Copy each of the following records word for word.

⟨

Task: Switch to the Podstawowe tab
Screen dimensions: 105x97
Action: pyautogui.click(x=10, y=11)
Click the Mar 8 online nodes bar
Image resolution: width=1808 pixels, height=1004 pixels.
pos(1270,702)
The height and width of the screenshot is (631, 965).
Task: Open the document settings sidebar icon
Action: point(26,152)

⟩

**COMPLETE OUTPUT**.
Task: Switch to the Podstawowe tab
Screen dimensions: 105x97
Action: pyautogui.click(x=10, y=11)
Click the Mar 8 online nodes bar
Image resolution: width=1808 pixels, height=1004 pixels.
pos(1270,702)
The height and width of the screenshot is (631, 965).
Task: Open the document settings sidebar icon
Action: point(26,152)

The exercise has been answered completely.